[begin EXERCISE MATERIAL]
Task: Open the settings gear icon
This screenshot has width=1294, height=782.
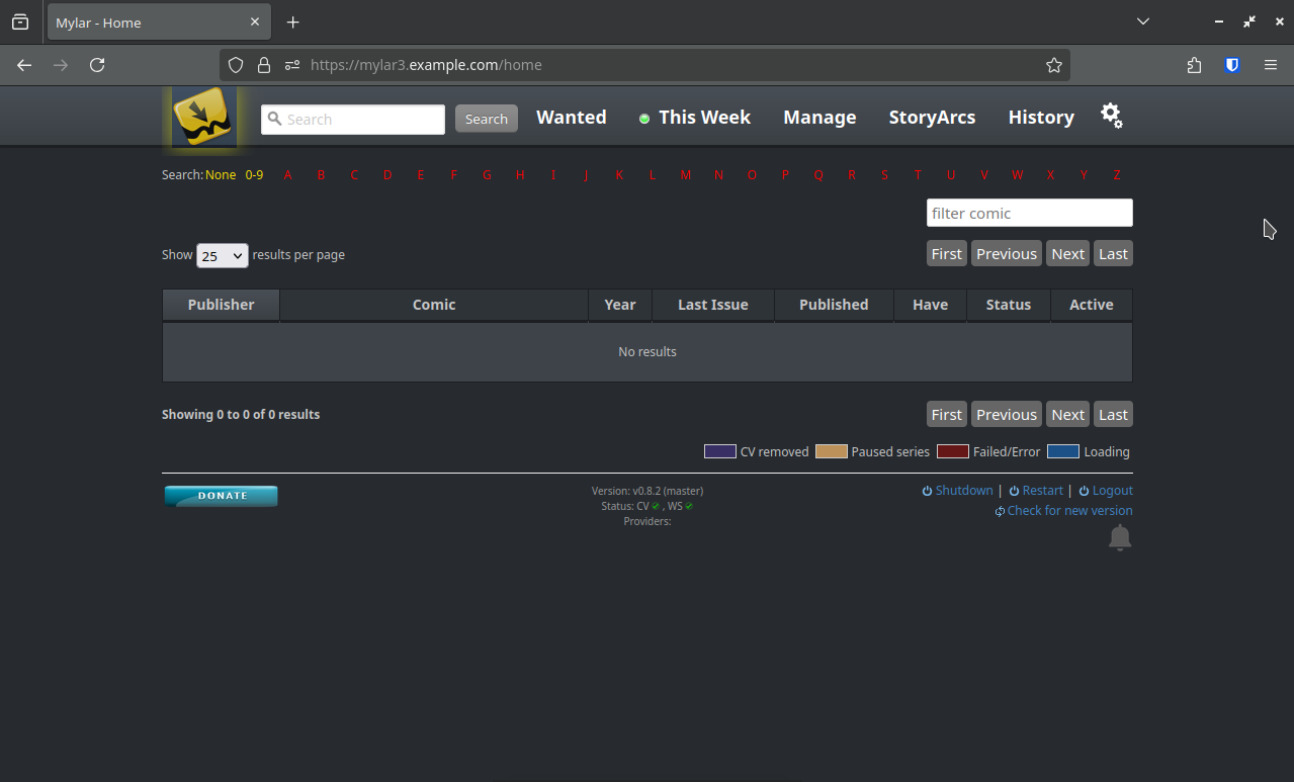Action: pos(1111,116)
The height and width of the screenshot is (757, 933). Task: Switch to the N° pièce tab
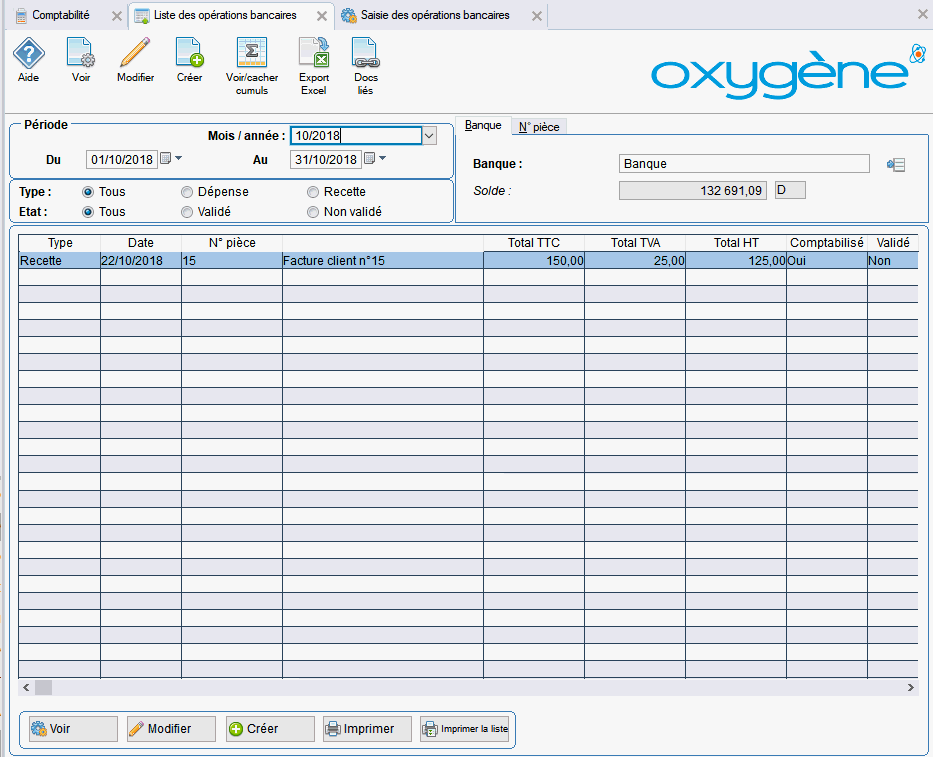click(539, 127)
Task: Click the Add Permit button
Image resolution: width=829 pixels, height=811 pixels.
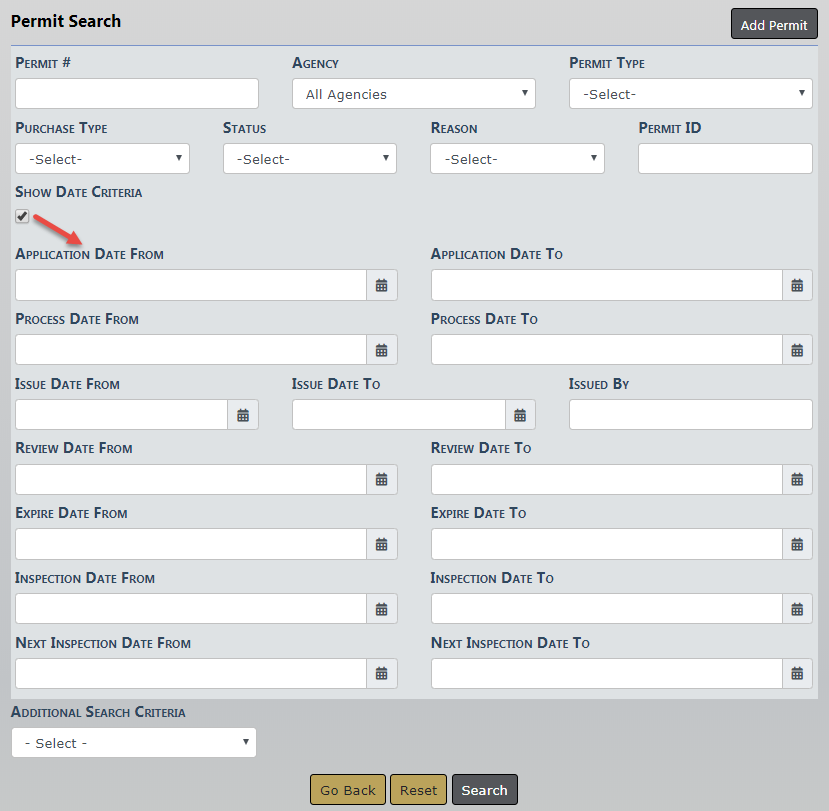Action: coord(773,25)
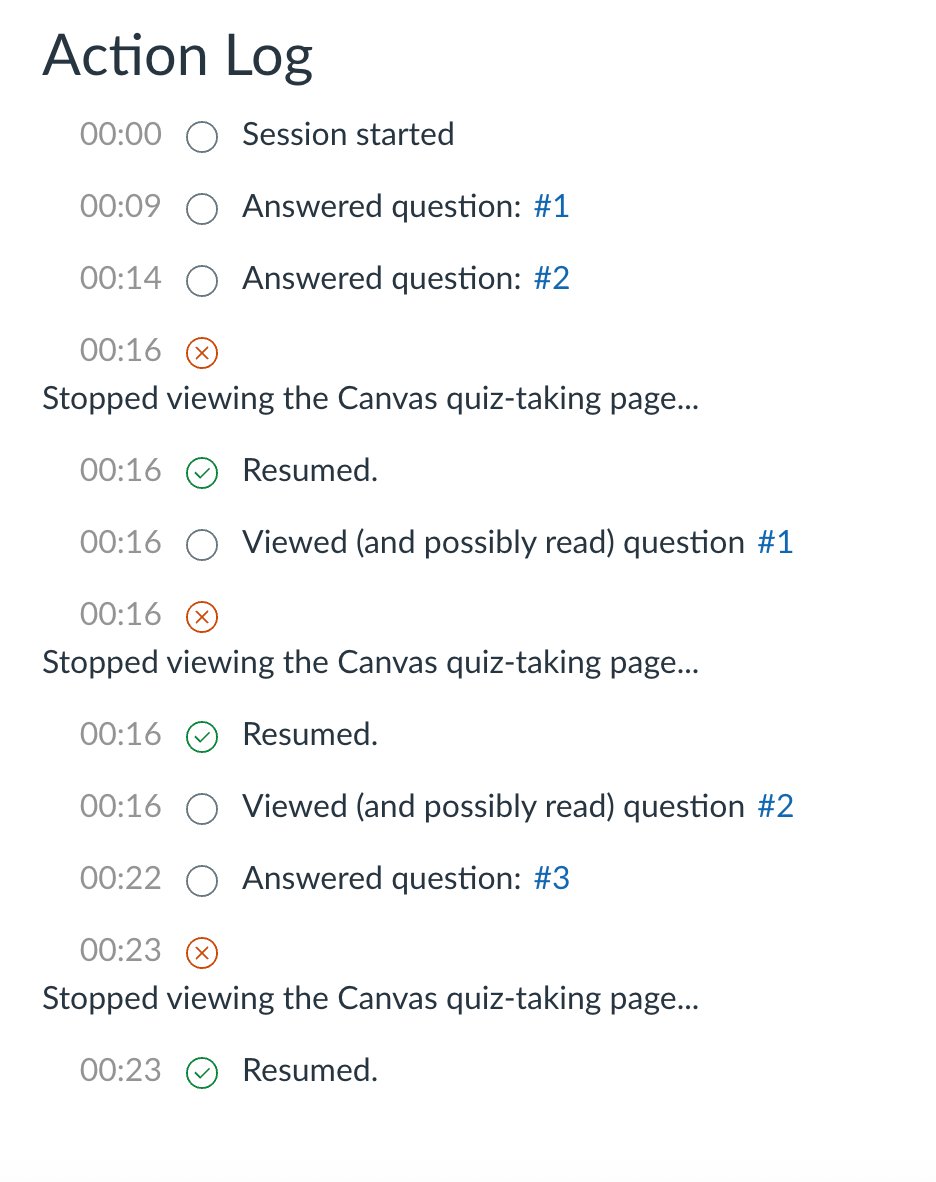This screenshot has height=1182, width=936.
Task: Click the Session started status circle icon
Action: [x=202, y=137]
[end EXERCISE MATERIAL]
Please put every line of the entries above into a numbered list, leaving out blank lines and the pictures.

1. Task: Open the settings gear icon
2. This screenshot has width=1294, height=782.
3. Action: pos(1111,116)
4. The height and width of the screenshot is (757, 933). Task: Switch to the N° pièce tab
5. click(539, 127)
6. Task: Click the Add Permit button
7. Image resolution: width=829 pixels, height=811 pixels.
8. Action: coord(773,25)
9. This screenshot has height=1182, width=936.
10. Task: Click the Session started status circle icon
11. Action: [x=202, y=137]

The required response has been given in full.